§ **Prompt**:
The answer is the first line of the listing and every line after it through the one containing "You are a computer-use", exact, with pictures removed.
************
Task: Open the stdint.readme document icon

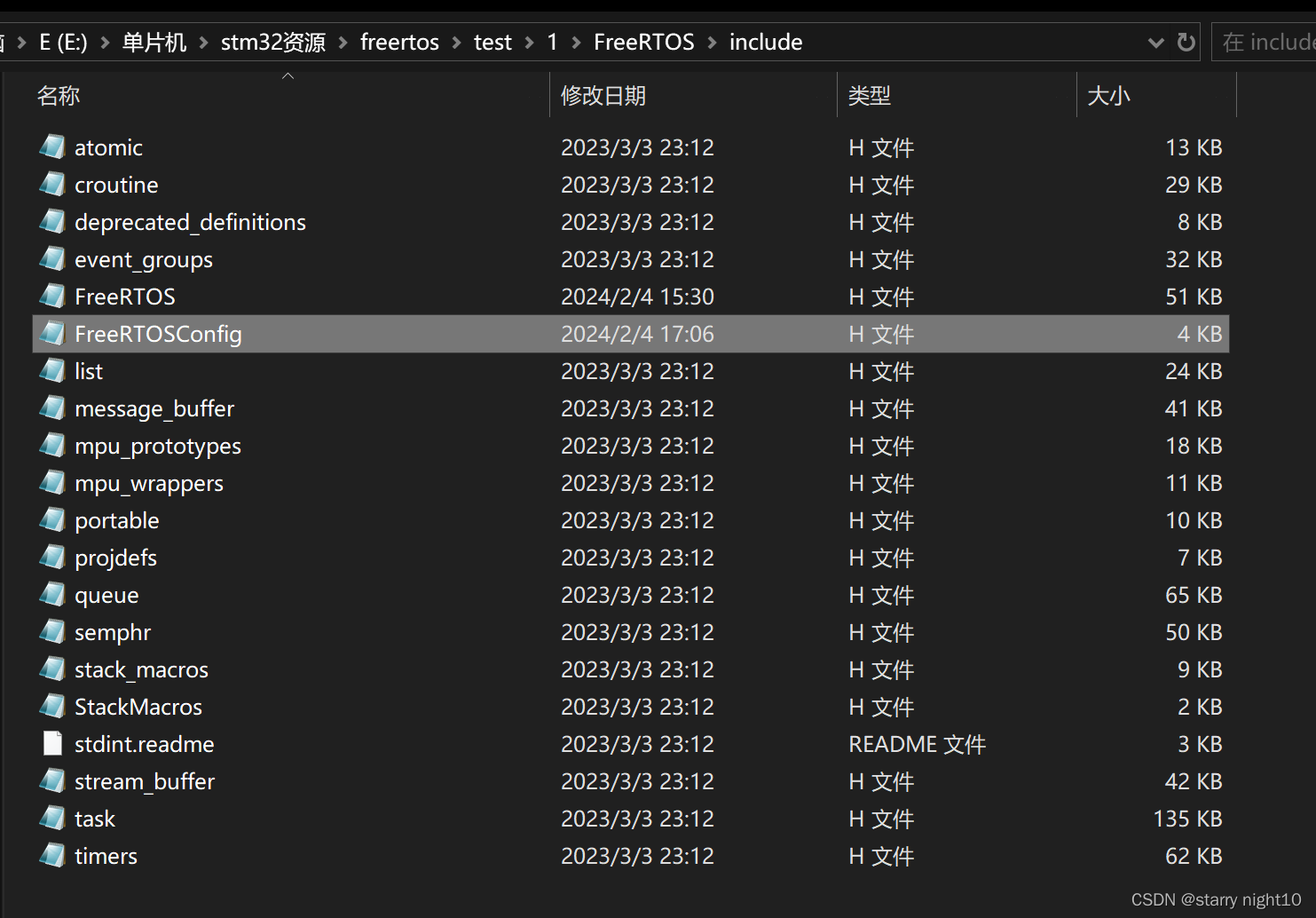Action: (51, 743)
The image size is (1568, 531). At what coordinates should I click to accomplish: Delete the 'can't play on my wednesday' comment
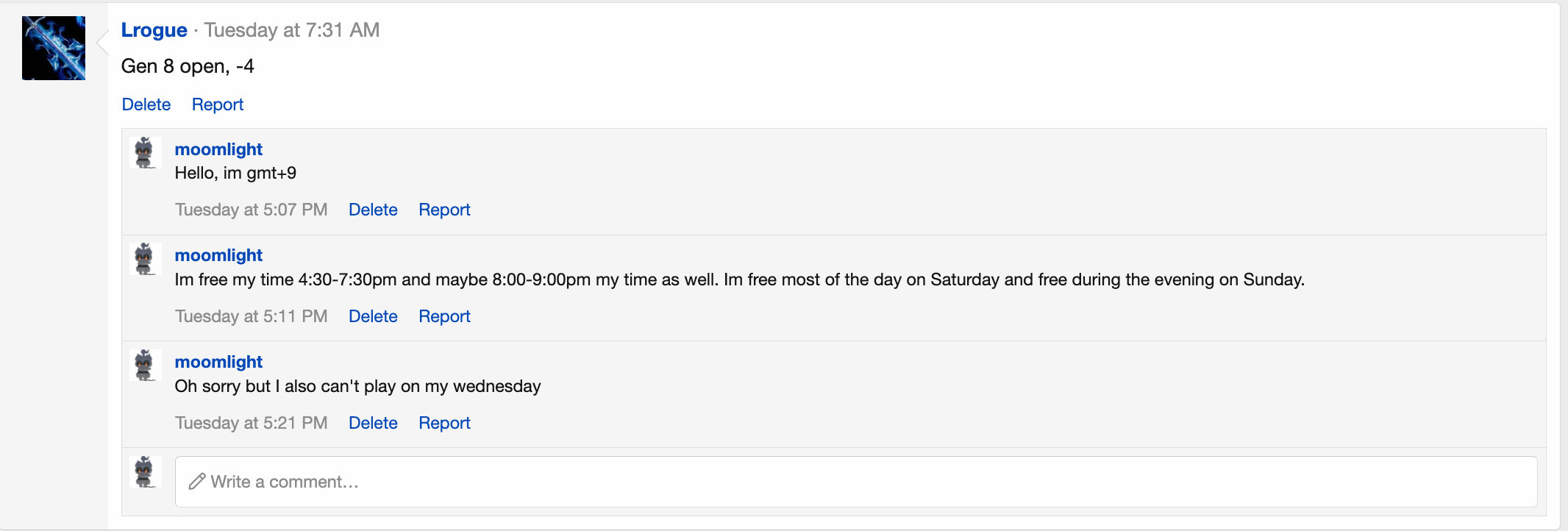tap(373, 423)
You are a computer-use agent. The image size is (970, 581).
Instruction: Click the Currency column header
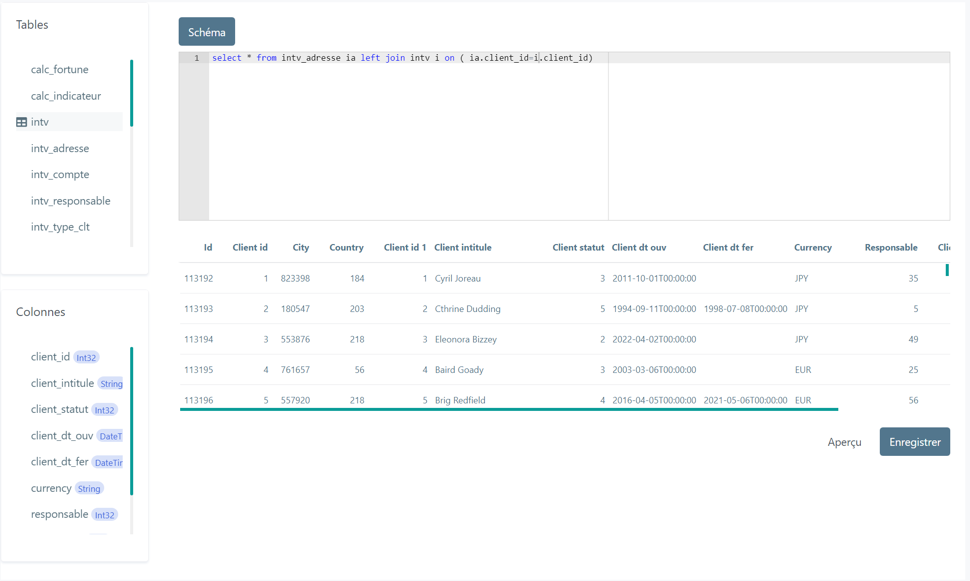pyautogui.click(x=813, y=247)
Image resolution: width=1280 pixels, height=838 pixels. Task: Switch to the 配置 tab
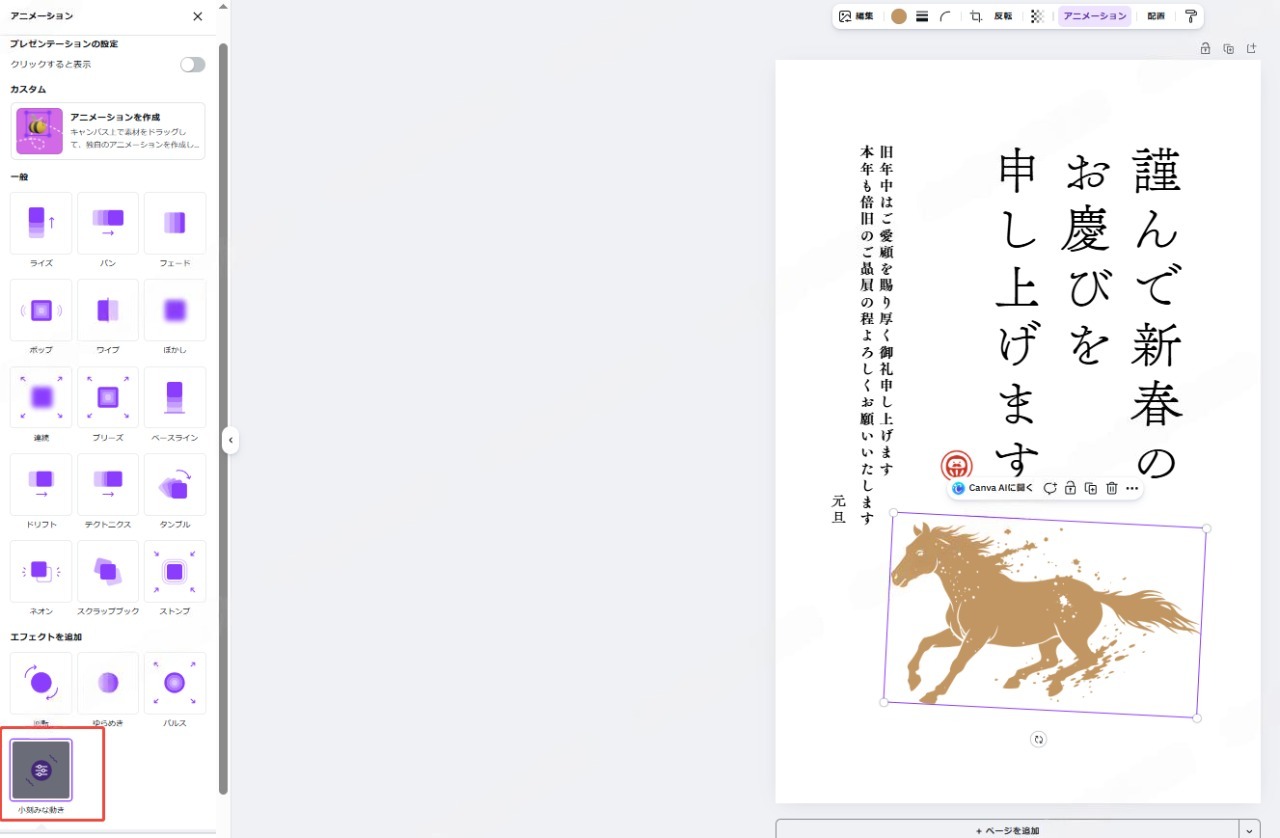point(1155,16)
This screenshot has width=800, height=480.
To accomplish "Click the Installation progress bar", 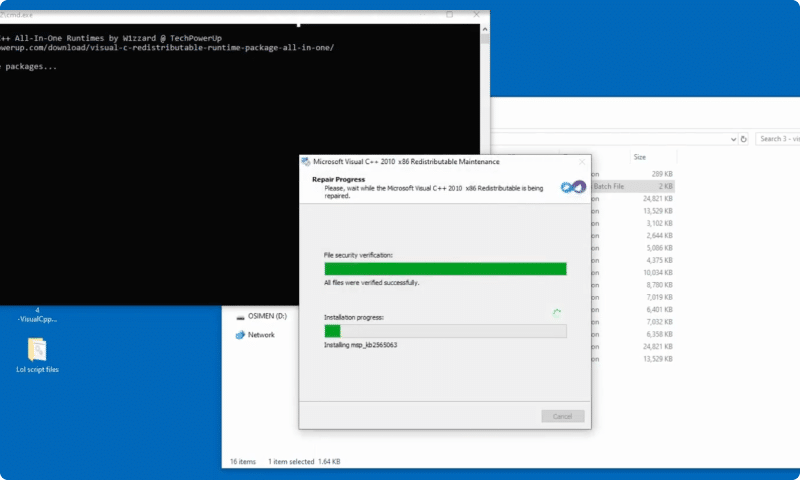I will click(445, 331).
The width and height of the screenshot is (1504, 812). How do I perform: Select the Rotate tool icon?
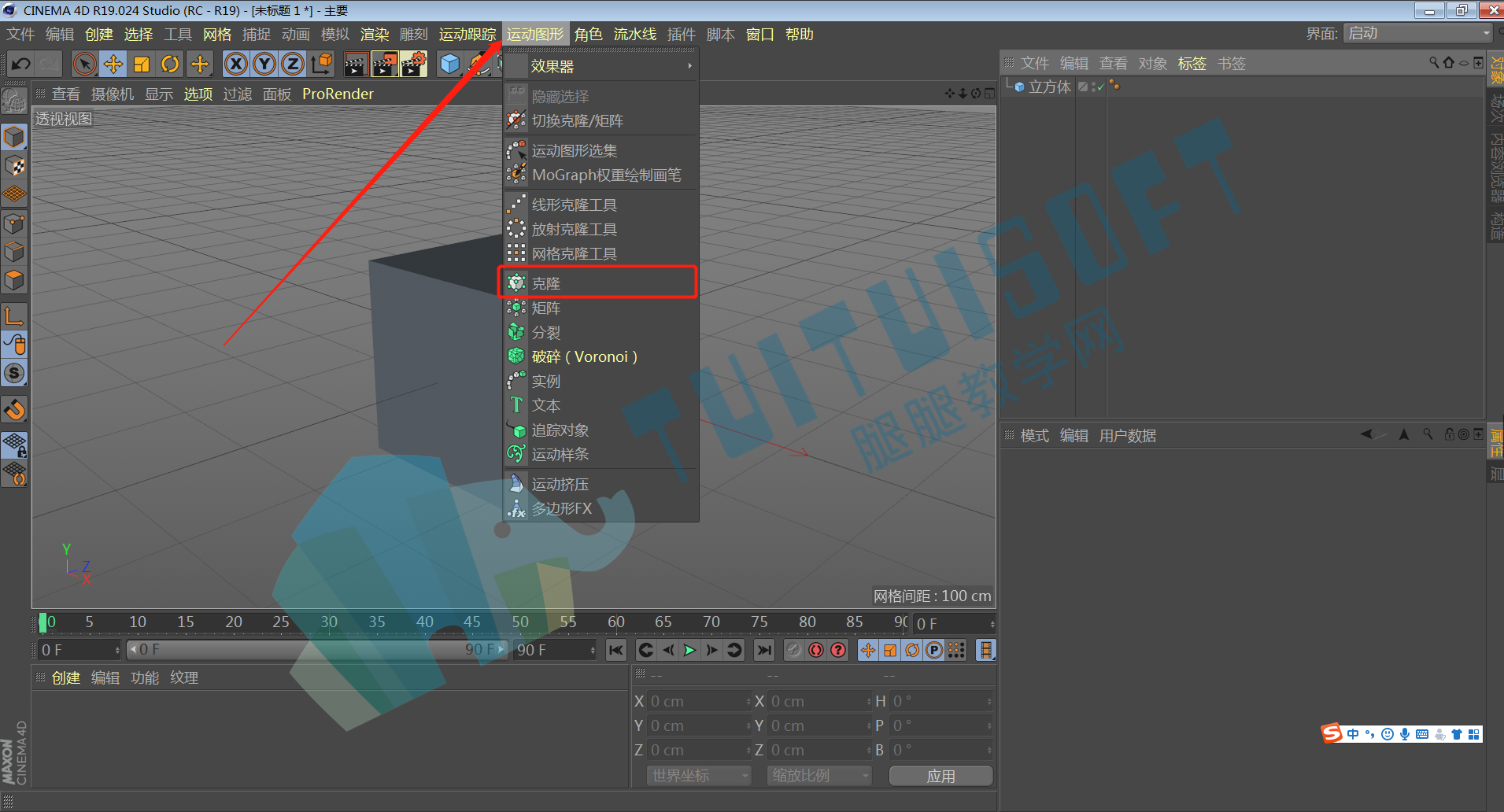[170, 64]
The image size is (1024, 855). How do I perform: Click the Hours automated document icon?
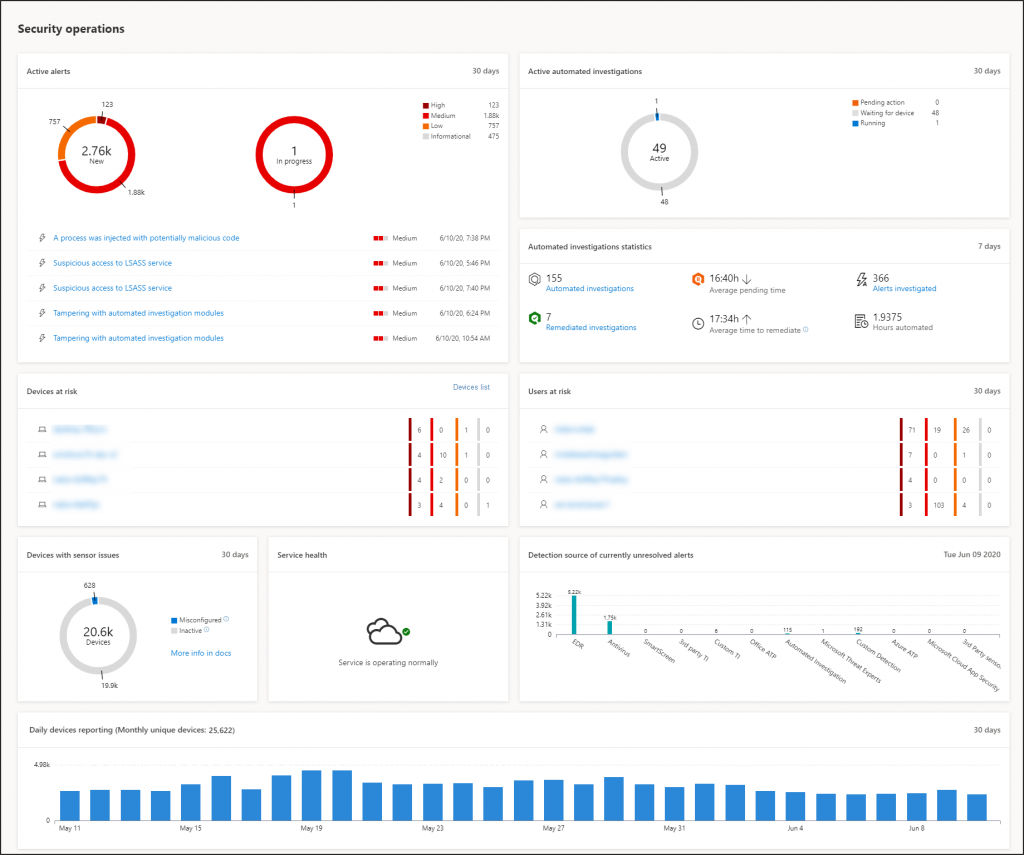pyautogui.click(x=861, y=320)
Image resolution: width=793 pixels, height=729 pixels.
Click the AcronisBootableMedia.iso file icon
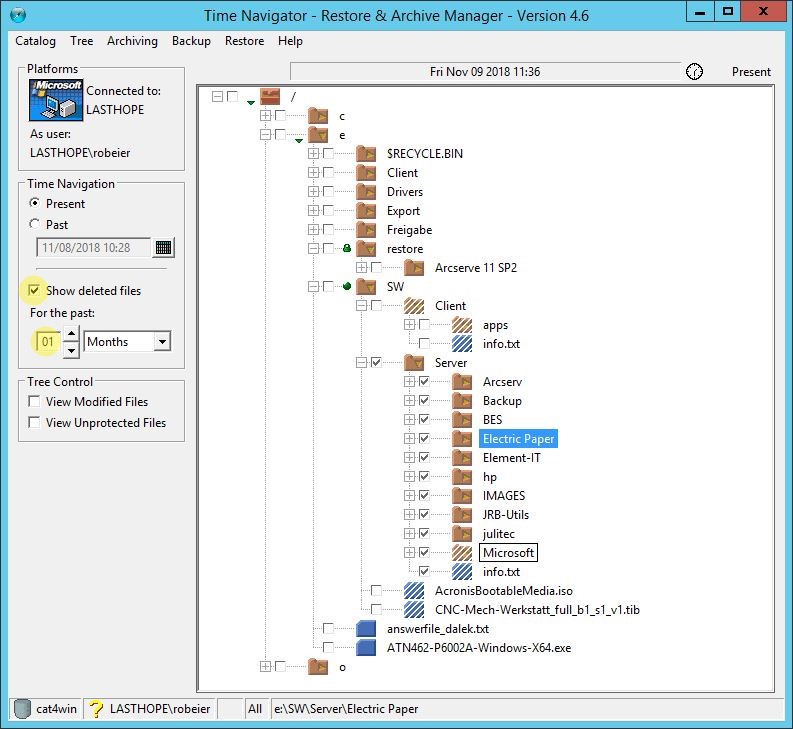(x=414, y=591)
************
§ **Answer to this problem**:
Task: Open the stdint.readme document icon

Action: (51, 743)
The image size is (1568, 531). At what coordinates should I click to accomplish: Delete the 'can't play on my wednesday' comment
tap(373, 423)
You are a computer-use agent. The image size is (970, 581).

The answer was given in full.